───── DATA
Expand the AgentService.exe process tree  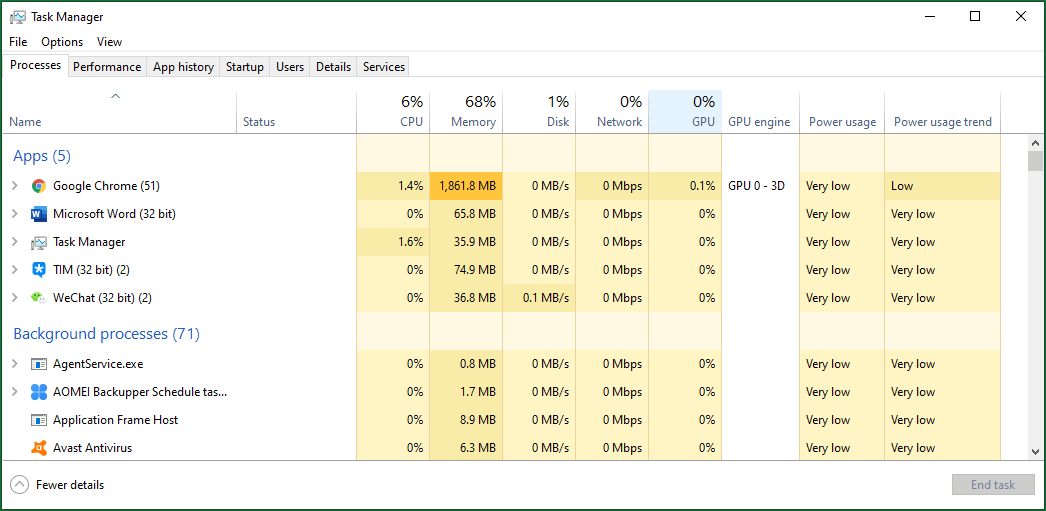15,364
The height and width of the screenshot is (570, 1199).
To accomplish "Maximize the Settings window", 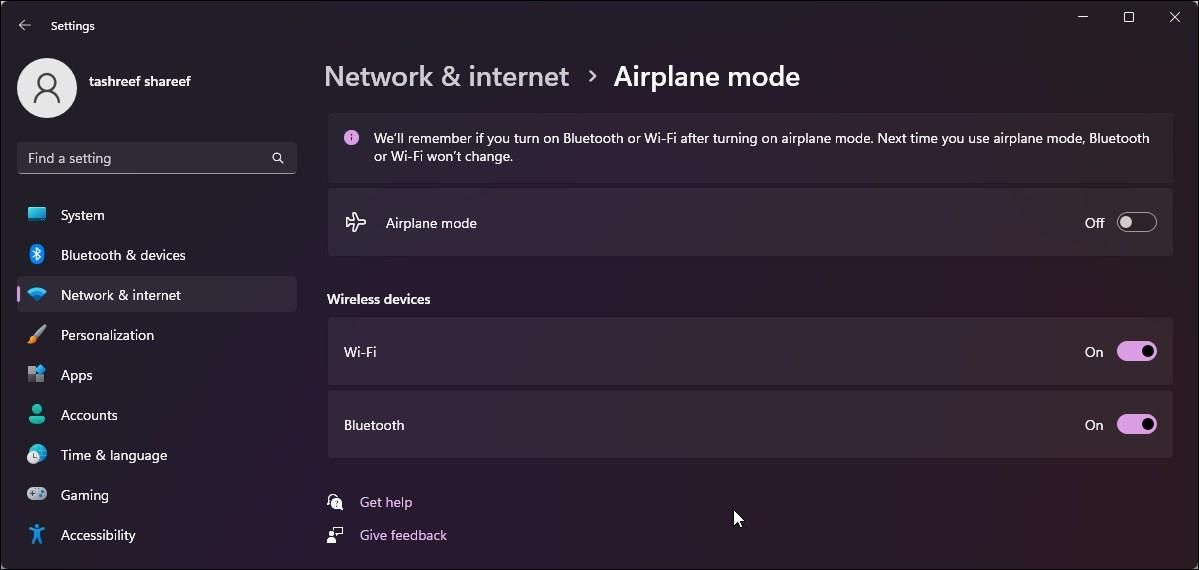I will pyautogui.click(x=1129, y=17).
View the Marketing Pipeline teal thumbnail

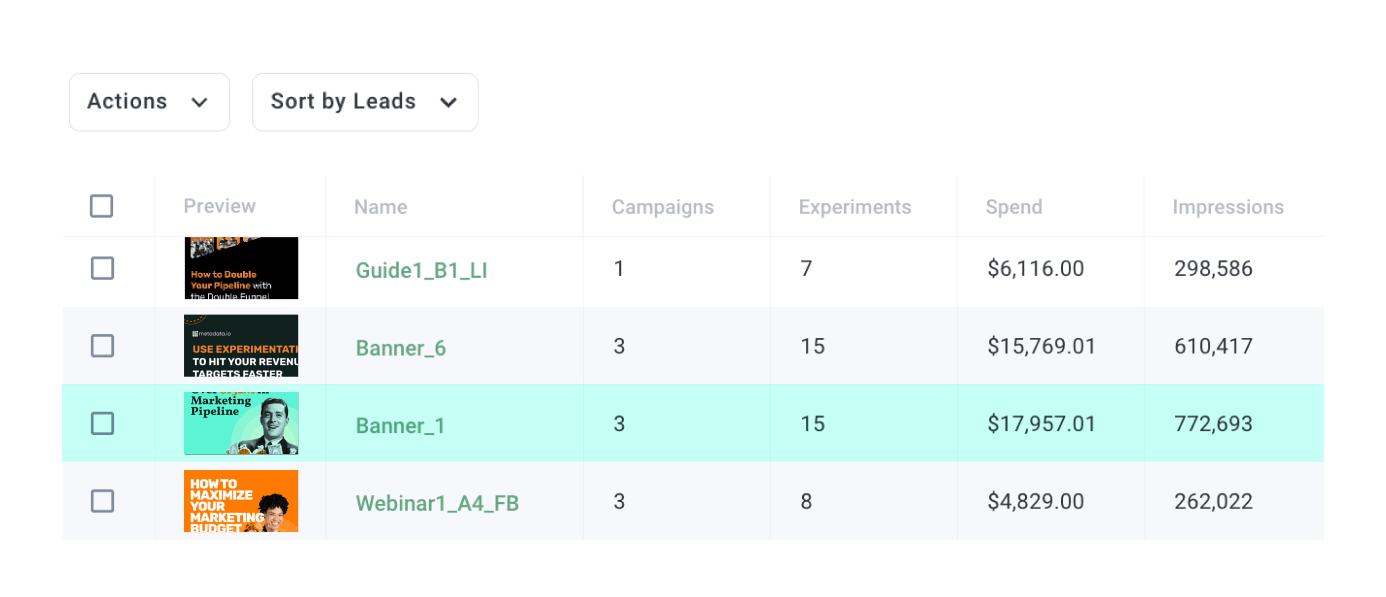point(241,424)
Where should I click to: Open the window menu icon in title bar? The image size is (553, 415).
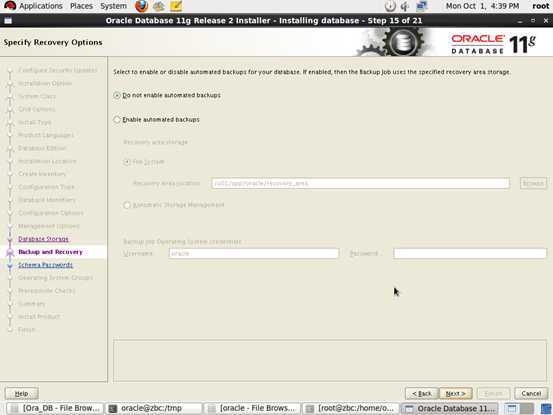(x=8, y=21)
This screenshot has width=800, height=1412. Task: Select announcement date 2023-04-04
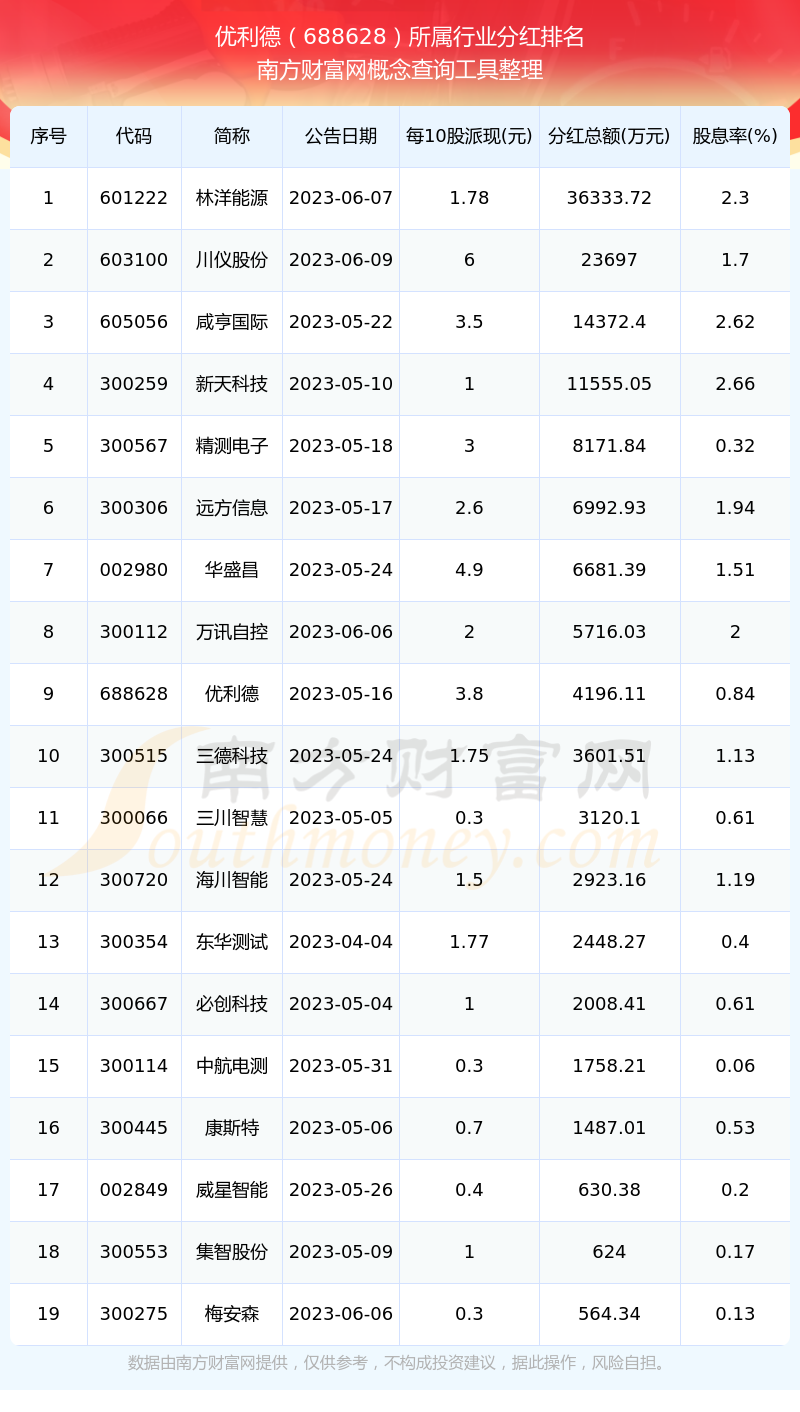pyautogui.click(x=341, y=942)
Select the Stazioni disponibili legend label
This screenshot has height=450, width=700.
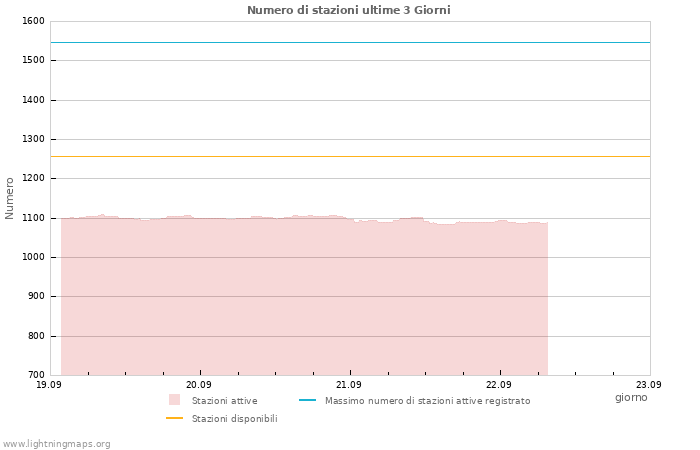[x=235, y=419]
──────────
_WHAT NEEDS TO BE DONE_
Please give again only the lines from the one containing "Select the Stazioni disponibili legend label" through the last line of the entries above, exactly as they stand and without pictures.

_SOLVED EXERCISE_
Select the Stazioni disponibili legend label
This screenshot has height=450, width=700.
[x=235, y=419]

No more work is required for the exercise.